We have designed an LCD interface board for the MicaZ that is suitable for wearable applications, called the SeeMote. It presents sensor readings, reminders and queries, and can accept rudimentary input from the wearer. It has a five-button interface and a Secure Digital flash memory expansion port. Figure 11 shows the SeeMote's color LCD, running the SeeQuery application for querying and graphing sensor data. In Figure 12, the SeeMote is running a frequency analyzer application to aid in 802.15.4 channel selection. More details of its design are available.
Longitudinal and offline analysis, and technical system monitoring may be accomplished using conventional PC interfaces. Limited access may also be provided through this means to residents for self-monitoring.
Database and Data Mining
A MySQL database serves as a backend data store for the entire system. It is located in a PC connected to the backbone of the system. It stores all the information coming from the infrastructure for longitudinal studies and offline analysis.
Circadian Activity Rhythms
We have developed a pattern mining and analysis program for the CAR called SAMCAD (software for automatic measurement of circadian activity deviation) that measures the rhythmic behavioral activity of patients and detects any behavioral changes within these patterns. The CAR algorithm embedded in SAMCAD is statistical and predictive. As applied to motion sensors, it enables us to continuously track resident movements, and to learn his/her life habits (presence-based CAR) and vivacity (activity-level based CAR).
These presence and activity-level based CAR are respectively based on the distribution of the probability of user presence and the average number of motion events per room. CAR runs on the back-end of the system on a PC, and polls a database where patient activity is stored. CAR supports a GUI, shown in Figure 13, which displays various information related to the activity analysis, such as the number of abnormal time periods (under-presence or over-presence) or abnormal activity (hypo- or hyper-activity) that occurred per hour, room and day during day or night, and the length and dates of the stay of the resident.
Other graphs of the GUI display the main results of the CAR analysis. Data shown in Figure 13 is from presence-based CAR in a real clinical case study for a healthy resident who stayed 25 days in an assisted-living facility. The first graph on the left displays the average time the user spends in every room each hour, calculated over the number of days of the stay of the resident. The second graph, on the right, indicates that after 18 days the presence based CAR for this patient has been learned. These graphs can provide a wealth of information about activity patterns such as the sleep/wake cycle, or some medical hints to the physician about some activities of daily living (ADLs) of the resident such as eating, hygiene and sleeping.

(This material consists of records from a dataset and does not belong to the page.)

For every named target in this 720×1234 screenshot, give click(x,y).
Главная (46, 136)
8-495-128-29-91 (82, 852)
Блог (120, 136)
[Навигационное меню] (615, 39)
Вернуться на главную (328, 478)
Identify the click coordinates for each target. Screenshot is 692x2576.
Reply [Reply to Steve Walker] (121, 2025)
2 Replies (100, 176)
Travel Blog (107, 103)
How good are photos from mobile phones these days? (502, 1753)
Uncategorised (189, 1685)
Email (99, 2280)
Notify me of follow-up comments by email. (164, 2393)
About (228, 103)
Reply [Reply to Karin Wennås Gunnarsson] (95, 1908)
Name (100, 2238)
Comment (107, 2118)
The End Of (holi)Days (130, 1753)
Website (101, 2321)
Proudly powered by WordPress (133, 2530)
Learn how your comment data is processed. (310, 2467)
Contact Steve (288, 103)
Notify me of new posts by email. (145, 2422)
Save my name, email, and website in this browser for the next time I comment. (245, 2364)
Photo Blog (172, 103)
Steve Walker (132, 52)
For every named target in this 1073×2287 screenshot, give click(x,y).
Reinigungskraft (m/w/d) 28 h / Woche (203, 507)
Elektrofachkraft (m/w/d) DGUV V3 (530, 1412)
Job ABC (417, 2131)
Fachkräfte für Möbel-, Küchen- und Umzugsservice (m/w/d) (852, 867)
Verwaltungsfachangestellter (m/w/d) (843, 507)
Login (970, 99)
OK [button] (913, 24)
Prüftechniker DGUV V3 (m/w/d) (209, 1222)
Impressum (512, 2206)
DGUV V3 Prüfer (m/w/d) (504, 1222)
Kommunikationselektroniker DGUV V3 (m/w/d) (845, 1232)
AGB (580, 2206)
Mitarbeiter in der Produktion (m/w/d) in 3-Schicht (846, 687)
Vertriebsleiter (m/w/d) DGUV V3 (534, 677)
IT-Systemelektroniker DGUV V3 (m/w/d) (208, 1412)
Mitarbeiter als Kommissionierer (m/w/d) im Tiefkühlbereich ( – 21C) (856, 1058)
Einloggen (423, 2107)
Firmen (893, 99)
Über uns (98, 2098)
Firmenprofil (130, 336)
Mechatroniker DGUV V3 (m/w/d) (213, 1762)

To use CAR for health monitoring, after the learning period, any statistically significant anomalies that are detected will alert physicians who can investigate the source of the trouble (sleep/wake period longer, one meal less, etc.) by focusing on the region of the anomaly as identified by CAR. The hypothesis is that behavioral changes could, in the long-term, reveal health decline or pathologies. This hypothesis was clinically validated in collaboration with the medical research group MARC (Medical Automation Research Center) at UVA. To validate this hypothesis, clinical behavioral patterns of older adults in assisted-living facilities were extracted from real data sets, and behavioral changes were studied by consulting the medical notebooks of the caregivers in charge of the monitored residents. See (VG03, VND02, and VAD+06) for details about the construction of the CAR (modeling) and clinical validation.